▶ _Written instruction_
Copy everything from the line containing "Click the ethnic group question heading" down to the line containing "(x=678, y=12)", without the pictures.

▶ _Data excerpts_
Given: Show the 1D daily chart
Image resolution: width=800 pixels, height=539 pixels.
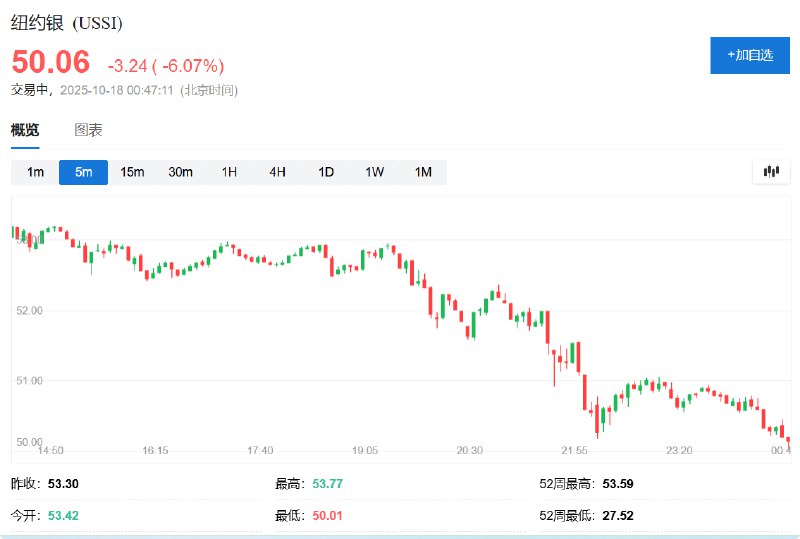Looking at the screenshot, I should click(x=326, y=172).

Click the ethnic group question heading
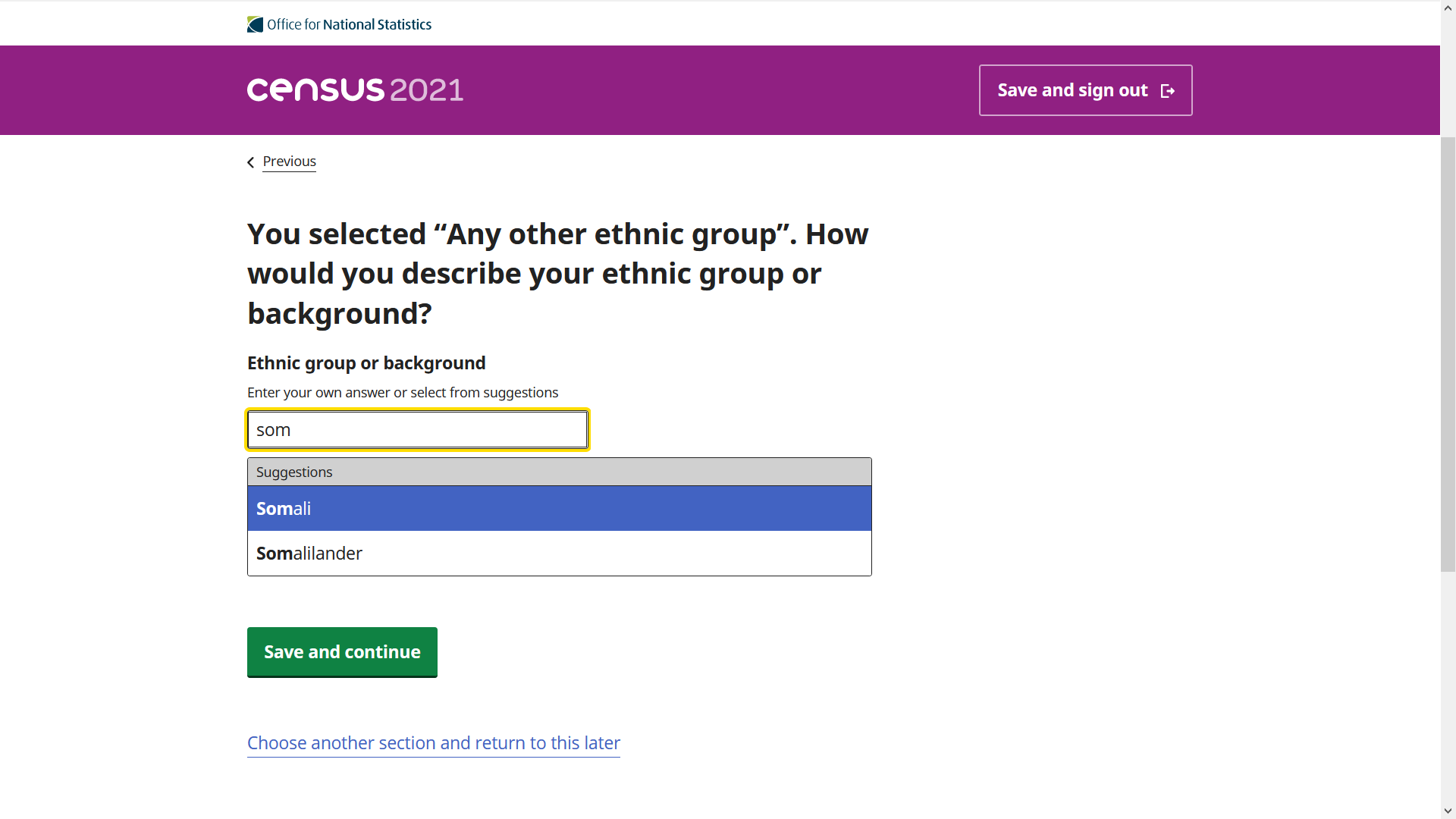pos(557,274)
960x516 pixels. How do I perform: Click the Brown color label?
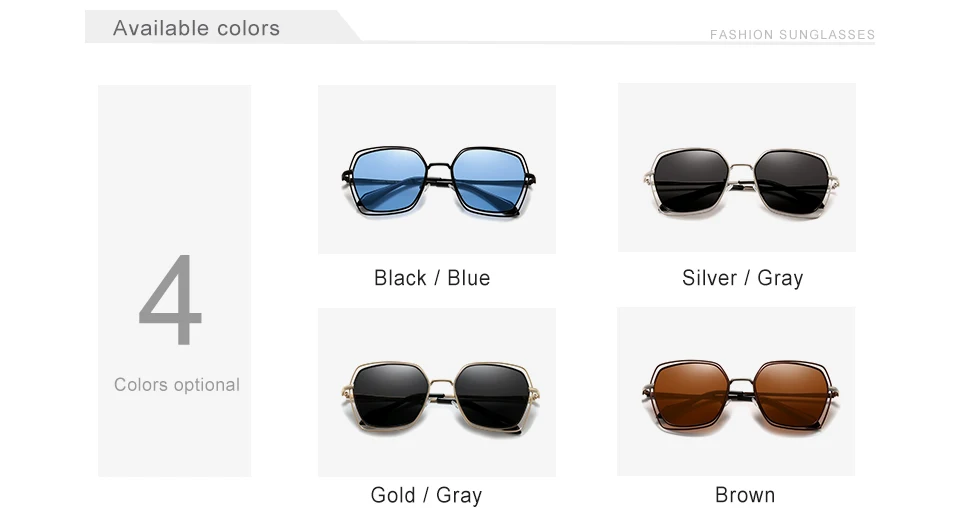pyautogui.click(x=744, y=495)
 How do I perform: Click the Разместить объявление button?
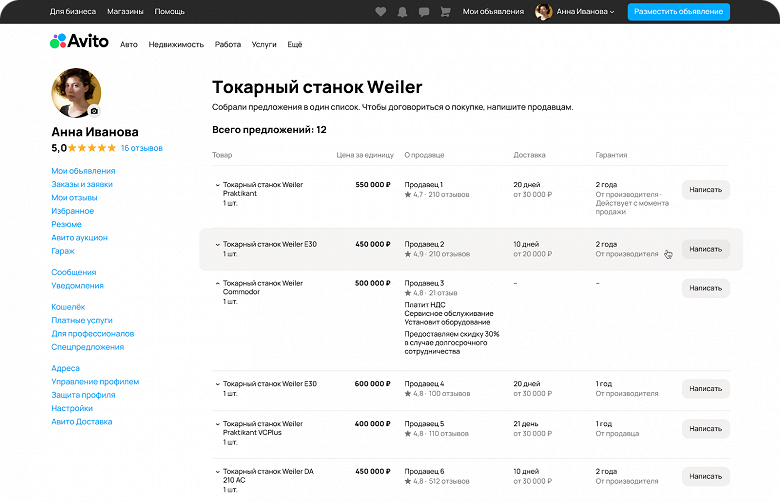(x=678, y=12)

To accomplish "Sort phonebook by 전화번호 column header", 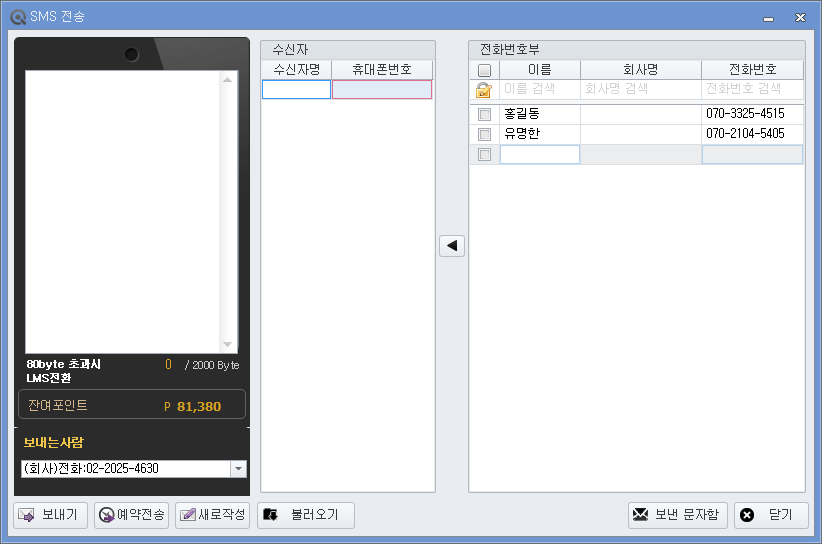I will (752, 70).
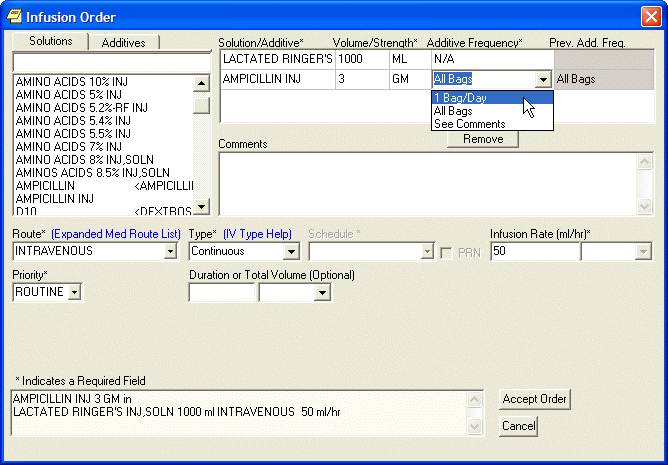This screenshot has height=465, width=668.
Task: Expand the Additive Frequency combo box arrow
Action: click(x=542, y=79)
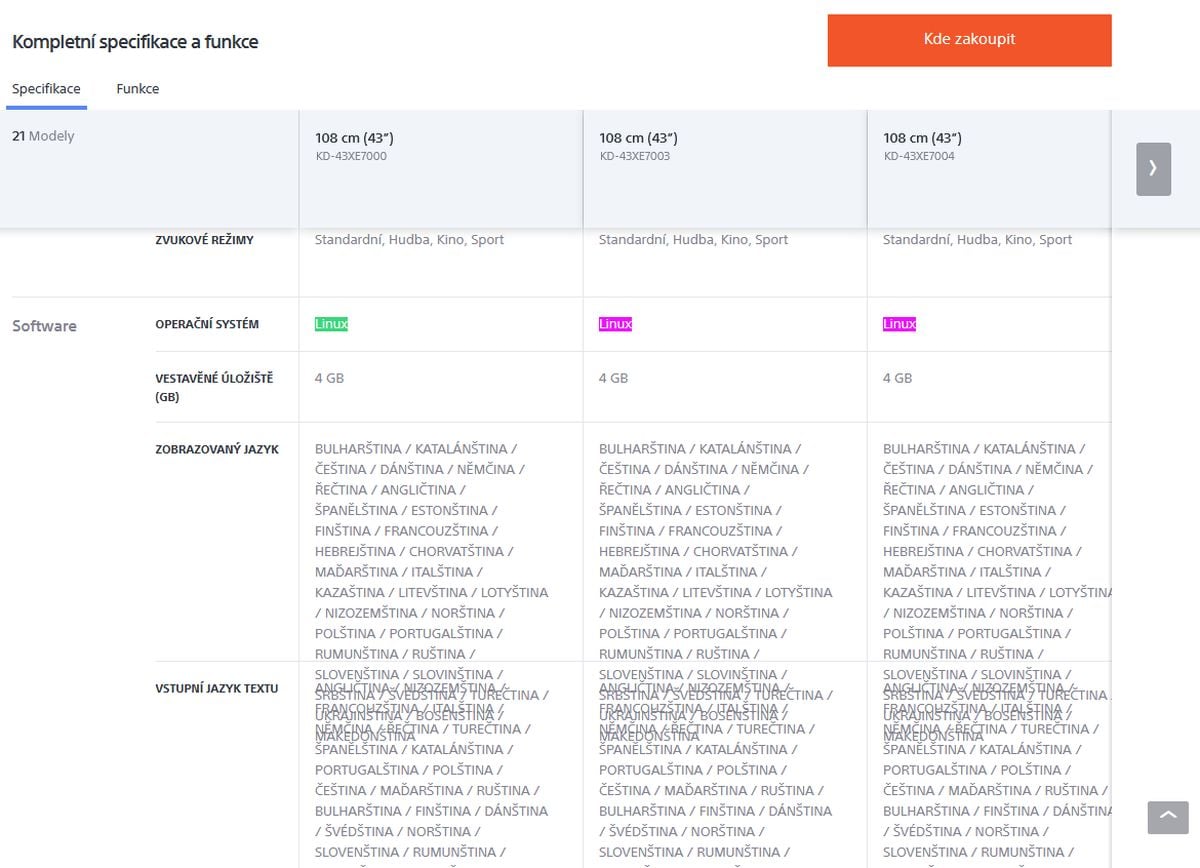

▶ _Exercise answer_
Click the ethnic group question heading
pos(557,274)
960x516 pixels. How do I perform: Click the Brown color label?
pyautogui.click(x=744, y=495)
 How do I perform: Click the Разместить объявление button?
(x=678, y=12)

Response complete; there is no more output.